(Data items)
* Start *

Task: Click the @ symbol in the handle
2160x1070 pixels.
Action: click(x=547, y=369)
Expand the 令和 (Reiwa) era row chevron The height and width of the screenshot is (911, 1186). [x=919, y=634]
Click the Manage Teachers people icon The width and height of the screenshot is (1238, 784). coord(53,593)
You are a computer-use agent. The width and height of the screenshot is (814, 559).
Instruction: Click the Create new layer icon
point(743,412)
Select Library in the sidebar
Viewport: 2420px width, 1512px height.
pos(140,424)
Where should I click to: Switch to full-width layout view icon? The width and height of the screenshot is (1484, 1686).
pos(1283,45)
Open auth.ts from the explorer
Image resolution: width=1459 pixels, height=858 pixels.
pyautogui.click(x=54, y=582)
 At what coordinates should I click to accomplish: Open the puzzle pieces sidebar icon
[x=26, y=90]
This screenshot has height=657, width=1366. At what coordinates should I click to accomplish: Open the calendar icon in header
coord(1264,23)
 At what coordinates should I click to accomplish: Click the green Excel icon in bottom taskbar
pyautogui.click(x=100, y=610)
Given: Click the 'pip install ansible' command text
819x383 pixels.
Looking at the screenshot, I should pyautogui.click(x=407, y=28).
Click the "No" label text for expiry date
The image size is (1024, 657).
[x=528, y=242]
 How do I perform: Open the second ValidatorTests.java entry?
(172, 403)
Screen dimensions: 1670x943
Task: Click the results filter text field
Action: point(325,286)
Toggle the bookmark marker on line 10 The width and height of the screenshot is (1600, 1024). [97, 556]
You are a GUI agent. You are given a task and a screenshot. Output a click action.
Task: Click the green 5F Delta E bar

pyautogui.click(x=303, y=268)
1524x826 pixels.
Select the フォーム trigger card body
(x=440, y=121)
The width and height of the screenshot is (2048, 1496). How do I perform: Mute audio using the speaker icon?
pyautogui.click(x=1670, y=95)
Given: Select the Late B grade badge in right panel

* End *

→ **The task**
Reproduce all of the entries above word for word, keeping every line in its original order.

→ **Correct result**
Task: Click the @ symbol in the handle
2160x1070 pixels.
Action: click(x=547, y=369)
Expand the 令和 (Reiwa) era row chevron The height and width of the screenshot is (911, 1186). [x=919, y=634]
Click the Manage Teachers people icon The width and height of the screenshot is (1238, 784). coord(53,593)
You are a computer-use agent. The width and height of the screenshot is (814, 559).
Instruction: Click the Create new layer icon
point(743,412)
Select Library in the sidebar
Viewport: 2420px width, 1512px height.
pos(140,424)
Where should I click to: Switch to full-width layout view icon? The width and height of the screenshot is (1484, 1686).
pos(1283,45)
Open auth.ts from the explorer
Image resolution: width=1459 pixels, height=858 pixels.
pyautogui.click(x=54, y=582)
 At what coordinates should I click to accomplish: Open the puzzle pieces sidebar icon
[x=26, y=90]
This screenshot has height=657, width=1366. At what coordinates should I click to accomplish: Open the calendar icon in header
coord(1264,23)
 At what coordinates should I click to accomplish: Click the green Excel icon in bottom taskbar
pyautogui.click(x=100, y=610)
Given: Click the 'pip install ansible' command text
819x383 pixels.
Looking at the screenshot, I should pyautogui.click(x=407, y=28).
Click the "No" label text for expiry date
The image size is (1024, 657).
[x=528, y=242]
 How do I perform: Open the second ValidatorTests.java entry?
(172, 403)
Screen dimensions: 1670x943
Task: Click the results filter text field
Action: point(325,286)
Toggle the bookmark marker on line 10 The width and height of the screenshot is (1600, 1024). [97, 556]
You are a GUI agent. You are given a task and a screenshot. Output a click action.
Task: Click the green 5F Delta E bar

pyautogui.click(x=303, y=268)
1524x826 pixels.
Select the フォーム trigger card body
(x=440, y=121)
The width and height of the screenshot is (2048, 1496). How do I perform: Mute audio using the speaker icon?
pyautogui.click(x=1670, y=95)
Given: Select the Late B grade badge in right panel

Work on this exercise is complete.